マーケティングアジェンダ

精子セルフチェックサービス「Seem」に学ぶ、イノベーションの起こし方【後編】

「リクルートID」の仕組みには組み込まないと決めた

馬渕 萩原さんは、サービスがほとんど出来上がった状態からクリエイターとしてプロジェクトに参画しました。「Seem」をどんなふうにコミュニケーションしていこうと考えましたか。

萩原 先ほども話したとおり、入澤の中でストーリーがすでに完成していたので、それを誤解なく丁寧に伝えることが重要なのではないかと考えました。最初は、他者推奨や拡散を促すような、少し捻ったアイデアもありました。「精子を音楽にする」みたいな…(笑)。しかし、ムービー「THE FAMILY WAY」に象徴されるように、このサービスに救われたと感じているユーザーがいて、その人たちの生の声をこれだけ拾うことができるのは、「Seem」にとってこれ以上ない大きな価値。その声をそのまま届けることが、サービスの価値を最も強く伝えられるだろうという結論に至り、「THE FAMILY WAY」のムービーを制作しました。

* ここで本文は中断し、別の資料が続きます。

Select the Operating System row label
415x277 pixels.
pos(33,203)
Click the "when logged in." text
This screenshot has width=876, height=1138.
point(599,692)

馬渕 「Seem」を実際に使用している人は、どういう人でしょうか。

入澤 妊活をしている人を中心に、一部、不妊治療を受けている方もいらっしゃいます。男女比は、男性:女性=7:3です。女性は妊活・不妊治療に関する情報収集に熱心な傾向があり、不妊の原因が男性にある可能性もあると知っている人は多い。とは言え、「病院に行って」とは言いづらいんですよね。でもスマートフォンなら手軽で頼みやすいということで、女性が購入されることもあるようです。

馬渕 パッケージデザインもさわやかですが、これは意識してのことですか。

萩原 はい。担当のメンバーが特にこだわったポイントですが、手軽さを強調するため、医療機器に見えないようなライトなデザインを採用しています。ネーミングもいろいろと検討しましたよね。




入澤 例えば「精子セルフチェック」ではハードルが上がってしまうので、取っつきやすいネーミングにしたいと思いました。耳なじみのいい音であることに加え、意味としては、簡易チェックによってわかる「Seem to(~かもしれない)」という可能性、英語で精液を表す「Semen」など、複数のニュアンスを持たせています。だから英語圏の人にサービス名を言うと、ちょっと顔をしかめられることもあるんですけど…(笑)。

馬渕 リクルートという大企業の事業ですから、ユーザーデータを取得し、「世界一の精子データベース」をつくって、新たなビジネスにつなげていくんじゃないかと推測しました。何度尋ねても、お二人には全力で否定されるのですが(笑)、本当にそういう構想はないのですか?

入澤 やらないと決めています。全社戦略として、全サービス共通のユーザーID「リクルートID」がありますから、社内からは当然そういうアイデアが出てくるのですが、全力で止めました。「Seem」のように、極めてパーソナルな領域でそれをやってしまうと、リクルートが提供するサービス全体のレピュテーションに関わってきますから。精子のセルフチェックをしようとして、「リクルートIDでログインしてください」と表示されたら、めちゃくちゃ嫌じゃないですか?(笑)

馬渕 すっごく嫌ですね(笑)。

入澤 それにも関わらず、SNSなどでは「リクルートが、ついに産まれる前からデータを取り始めた」のような投稿も見られます。そういうことは絶対にしません。だから、「Seem」の利用にログインは不要です。買ったらすぐに使えて、データはユーザーにしか見えないような仕組みにしています。